[Stored items]
___
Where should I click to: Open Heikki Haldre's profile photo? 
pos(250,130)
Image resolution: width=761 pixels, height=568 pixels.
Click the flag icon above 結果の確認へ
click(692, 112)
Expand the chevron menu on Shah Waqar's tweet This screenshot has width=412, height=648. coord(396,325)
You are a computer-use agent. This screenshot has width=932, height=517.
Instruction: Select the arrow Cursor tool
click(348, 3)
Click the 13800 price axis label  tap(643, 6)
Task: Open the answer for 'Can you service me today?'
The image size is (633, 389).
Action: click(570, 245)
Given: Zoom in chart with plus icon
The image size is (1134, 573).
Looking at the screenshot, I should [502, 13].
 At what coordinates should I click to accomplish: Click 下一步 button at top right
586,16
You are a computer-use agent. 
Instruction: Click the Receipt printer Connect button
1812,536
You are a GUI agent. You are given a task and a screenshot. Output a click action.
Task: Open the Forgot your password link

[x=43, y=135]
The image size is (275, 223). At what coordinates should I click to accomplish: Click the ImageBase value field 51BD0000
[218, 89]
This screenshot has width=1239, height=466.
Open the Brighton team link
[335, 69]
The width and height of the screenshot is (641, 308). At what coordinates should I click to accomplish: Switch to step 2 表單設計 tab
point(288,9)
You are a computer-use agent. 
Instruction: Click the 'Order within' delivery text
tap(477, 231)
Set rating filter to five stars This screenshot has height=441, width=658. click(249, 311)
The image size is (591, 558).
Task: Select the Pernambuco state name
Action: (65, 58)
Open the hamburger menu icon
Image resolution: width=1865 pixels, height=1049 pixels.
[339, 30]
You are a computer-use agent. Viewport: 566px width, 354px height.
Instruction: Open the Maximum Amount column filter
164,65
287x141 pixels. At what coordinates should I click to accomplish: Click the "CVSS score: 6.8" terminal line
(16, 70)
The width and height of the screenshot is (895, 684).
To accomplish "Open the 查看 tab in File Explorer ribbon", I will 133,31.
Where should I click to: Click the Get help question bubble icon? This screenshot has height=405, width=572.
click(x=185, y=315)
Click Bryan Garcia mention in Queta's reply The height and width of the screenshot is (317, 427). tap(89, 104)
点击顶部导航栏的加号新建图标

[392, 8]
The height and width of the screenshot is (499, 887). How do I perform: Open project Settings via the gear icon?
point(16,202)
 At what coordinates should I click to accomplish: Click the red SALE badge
___
Among the records above, count the lines that include the word "computer" and state the number by itself.

*ANSWER SPACE:* 4